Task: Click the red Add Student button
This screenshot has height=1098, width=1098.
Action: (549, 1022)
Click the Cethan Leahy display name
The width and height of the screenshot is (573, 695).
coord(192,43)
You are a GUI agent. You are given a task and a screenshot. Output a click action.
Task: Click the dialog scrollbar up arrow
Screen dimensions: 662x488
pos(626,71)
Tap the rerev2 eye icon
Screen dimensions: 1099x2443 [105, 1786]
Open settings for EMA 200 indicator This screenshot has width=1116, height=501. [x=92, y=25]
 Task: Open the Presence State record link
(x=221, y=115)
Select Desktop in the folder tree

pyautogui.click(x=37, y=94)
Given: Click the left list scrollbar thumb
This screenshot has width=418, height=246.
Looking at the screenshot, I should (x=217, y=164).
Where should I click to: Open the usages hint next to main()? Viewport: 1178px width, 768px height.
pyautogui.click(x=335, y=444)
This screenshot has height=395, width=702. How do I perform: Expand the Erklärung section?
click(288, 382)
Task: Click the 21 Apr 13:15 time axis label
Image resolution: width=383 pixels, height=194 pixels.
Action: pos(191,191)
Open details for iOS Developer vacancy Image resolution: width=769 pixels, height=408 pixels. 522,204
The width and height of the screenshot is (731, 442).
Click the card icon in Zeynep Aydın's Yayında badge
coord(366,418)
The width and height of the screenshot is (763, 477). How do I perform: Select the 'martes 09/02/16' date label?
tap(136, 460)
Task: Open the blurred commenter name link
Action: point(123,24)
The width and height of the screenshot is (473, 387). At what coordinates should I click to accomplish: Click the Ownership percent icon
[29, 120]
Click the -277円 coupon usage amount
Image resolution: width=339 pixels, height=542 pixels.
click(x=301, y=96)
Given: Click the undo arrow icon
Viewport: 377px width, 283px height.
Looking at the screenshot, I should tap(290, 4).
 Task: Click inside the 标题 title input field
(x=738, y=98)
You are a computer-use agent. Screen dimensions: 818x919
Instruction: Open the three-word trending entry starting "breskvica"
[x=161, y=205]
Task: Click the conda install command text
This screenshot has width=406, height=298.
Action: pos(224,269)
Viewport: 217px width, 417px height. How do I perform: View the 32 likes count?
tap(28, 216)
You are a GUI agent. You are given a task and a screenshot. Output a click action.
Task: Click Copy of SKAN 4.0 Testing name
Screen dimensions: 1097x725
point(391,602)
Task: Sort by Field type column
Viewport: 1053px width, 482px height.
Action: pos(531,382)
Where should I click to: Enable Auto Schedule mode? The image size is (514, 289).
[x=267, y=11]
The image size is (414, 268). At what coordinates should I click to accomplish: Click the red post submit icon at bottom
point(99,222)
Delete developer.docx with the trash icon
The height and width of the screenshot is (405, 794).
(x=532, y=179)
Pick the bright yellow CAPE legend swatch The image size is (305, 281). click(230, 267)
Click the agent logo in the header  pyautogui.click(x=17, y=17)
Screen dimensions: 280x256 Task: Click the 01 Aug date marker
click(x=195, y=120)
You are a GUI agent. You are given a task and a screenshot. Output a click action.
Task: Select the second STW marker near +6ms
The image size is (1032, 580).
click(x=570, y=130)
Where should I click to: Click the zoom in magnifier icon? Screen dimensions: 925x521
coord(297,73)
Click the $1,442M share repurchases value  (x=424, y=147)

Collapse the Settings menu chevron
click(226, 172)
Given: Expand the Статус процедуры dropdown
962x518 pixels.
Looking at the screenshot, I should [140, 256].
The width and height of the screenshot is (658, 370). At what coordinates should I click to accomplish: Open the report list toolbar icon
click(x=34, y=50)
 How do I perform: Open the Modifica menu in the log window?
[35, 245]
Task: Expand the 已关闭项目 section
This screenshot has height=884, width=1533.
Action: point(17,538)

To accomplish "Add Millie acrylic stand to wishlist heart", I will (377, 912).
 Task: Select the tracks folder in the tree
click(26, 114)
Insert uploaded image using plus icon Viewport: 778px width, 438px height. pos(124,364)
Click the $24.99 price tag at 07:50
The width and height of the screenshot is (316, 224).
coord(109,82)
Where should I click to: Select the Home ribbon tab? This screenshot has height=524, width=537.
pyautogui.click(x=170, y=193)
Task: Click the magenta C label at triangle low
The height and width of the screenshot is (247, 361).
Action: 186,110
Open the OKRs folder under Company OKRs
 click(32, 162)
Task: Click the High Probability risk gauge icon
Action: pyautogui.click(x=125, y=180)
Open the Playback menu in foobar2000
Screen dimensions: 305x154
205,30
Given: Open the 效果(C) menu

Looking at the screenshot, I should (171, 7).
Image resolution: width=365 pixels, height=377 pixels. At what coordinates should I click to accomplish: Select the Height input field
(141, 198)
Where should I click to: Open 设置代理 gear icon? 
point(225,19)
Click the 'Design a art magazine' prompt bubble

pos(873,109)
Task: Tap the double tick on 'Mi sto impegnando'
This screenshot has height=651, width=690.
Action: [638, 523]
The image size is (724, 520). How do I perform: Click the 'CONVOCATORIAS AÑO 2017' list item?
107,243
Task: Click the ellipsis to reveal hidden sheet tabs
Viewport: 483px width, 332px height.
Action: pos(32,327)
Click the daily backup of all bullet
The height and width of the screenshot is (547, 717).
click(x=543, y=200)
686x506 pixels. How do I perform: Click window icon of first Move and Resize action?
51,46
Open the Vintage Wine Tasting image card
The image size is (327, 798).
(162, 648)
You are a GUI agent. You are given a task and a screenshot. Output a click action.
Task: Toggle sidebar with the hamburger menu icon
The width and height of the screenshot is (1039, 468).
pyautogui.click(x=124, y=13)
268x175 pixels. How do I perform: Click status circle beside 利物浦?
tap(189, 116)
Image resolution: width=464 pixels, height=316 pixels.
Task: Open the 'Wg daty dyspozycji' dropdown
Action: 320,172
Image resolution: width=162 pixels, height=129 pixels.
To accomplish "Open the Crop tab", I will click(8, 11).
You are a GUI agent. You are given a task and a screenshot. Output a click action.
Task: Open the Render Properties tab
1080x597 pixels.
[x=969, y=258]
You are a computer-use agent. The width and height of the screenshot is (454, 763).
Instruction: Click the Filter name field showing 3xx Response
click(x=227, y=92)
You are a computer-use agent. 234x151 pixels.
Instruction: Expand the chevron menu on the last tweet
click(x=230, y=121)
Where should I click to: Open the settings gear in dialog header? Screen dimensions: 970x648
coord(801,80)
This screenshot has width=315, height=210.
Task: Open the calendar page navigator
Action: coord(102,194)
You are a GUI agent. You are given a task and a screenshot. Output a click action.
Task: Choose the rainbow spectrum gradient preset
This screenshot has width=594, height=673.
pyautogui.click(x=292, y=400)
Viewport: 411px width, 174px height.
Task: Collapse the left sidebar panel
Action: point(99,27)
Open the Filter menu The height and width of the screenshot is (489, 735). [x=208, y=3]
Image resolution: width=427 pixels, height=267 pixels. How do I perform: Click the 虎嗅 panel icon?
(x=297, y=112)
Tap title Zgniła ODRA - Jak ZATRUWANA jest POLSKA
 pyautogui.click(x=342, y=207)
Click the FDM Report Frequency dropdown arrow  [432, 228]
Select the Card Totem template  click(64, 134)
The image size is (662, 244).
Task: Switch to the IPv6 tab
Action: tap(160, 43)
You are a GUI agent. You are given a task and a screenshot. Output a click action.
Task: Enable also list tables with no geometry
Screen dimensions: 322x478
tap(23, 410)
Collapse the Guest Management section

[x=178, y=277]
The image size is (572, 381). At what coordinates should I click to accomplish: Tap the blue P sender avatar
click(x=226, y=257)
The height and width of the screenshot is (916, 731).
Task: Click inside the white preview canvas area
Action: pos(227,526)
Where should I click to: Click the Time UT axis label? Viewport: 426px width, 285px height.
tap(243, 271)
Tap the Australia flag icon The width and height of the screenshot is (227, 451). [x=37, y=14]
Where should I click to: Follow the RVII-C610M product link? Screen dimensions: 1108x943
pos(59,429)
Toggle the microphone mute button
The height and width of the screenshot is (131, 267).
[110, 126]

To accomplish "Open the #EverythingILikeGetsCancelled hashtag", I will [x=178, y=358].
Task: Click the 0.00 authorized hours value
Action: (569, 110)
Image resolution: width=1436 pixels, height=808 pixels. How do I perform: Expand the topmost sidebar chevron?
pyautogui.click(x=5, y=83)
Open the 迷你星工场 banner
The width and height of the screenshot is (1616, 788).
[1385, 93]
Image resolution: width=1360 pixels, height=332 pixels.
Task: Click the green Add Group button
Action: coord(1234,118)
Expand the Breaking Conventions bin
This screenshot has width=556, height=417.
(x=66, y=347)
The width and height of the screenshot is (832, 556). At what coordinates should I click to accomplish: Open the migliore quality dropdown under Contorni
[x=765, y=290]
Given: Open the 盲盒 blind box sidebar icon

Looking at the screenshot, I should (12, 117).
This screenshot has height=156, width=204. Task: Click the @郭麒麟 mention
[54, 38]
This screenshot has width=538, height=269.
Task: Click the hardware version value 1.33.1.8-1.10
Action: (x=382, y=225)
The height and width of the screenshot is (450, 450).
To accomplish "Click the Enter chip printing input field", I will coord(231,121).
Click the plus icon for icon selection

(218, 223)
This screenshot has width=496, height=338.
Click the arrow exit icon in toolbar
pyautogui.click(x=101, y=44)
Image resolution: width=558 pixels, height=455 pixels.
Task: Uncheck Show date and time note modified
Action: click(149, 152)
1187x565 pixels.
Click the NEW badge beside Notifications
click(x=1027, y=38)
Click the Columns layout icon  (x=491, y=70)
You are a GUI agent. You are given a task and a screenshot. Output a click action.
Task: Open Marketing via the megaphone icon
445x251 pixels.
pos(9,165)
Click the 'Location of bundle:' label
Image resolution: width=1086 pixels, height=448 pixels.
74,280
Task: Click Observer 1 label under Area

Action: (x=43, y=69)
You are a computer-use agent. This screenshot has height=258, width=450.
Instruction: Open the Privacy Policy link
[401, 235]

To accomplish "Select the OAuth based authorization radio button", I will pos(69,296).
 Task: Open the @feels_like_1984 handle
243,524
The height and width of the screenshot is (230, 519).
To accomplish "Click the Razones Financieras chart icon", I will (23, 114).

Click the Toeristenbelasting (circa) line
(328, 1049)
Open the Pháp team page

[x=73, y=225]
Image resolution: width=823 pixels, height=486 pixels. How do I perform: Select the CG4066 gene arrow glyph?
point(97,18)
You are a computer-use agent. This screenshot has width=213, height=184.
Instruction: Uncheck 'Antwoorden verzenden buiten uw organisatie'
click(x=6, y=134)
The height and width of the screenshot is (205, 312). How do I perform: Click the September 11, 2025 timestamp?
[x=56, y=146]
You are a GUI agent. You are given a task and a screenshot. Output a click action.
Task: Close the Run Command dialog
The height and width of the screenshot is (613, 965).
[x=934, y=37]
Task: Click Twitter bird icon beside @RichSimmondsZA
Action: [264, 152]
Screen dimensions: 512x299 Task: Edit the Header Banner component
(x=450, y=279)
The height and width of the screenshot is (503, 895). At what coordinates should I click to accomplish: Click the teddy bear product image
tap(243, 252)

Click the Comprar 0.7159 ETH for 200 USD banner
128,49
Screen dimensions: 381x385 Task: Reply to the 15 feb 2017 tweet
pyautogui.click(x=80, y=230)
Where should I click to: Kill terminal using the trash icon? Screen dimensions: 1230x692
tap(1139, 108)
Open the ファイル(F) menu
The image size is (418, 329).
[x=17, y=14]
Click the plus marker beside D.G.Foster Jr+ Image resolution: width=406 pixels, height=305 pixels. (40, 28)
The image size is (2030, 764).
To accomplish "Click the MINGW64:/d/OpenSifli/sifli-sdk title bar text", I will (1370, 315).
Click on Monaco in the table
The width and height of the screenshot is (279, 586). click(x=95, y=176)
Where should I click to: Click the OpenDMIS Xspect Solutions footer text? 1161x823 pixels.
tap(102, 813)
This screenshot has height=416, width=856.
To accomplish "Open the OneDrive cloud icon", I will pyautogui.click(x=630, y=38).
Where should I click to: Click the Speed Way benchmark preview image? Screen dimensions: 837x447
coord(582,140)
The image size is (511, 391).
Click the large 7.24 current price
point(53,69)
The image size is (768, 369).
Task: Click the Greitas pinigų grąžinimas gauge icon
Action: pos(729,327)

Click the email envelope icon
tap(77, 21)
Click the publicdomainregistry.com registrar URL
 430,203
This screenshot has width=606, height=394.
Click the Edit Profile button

* **The problem**
Wherever a line of the records above contains the string "with", copy that line out.

* **Solution to this problem**
Delete developer.docx with the trash icon
Task: Toggle sidebar with the hamburger menu icon
Task: Enable also list tables with no geometry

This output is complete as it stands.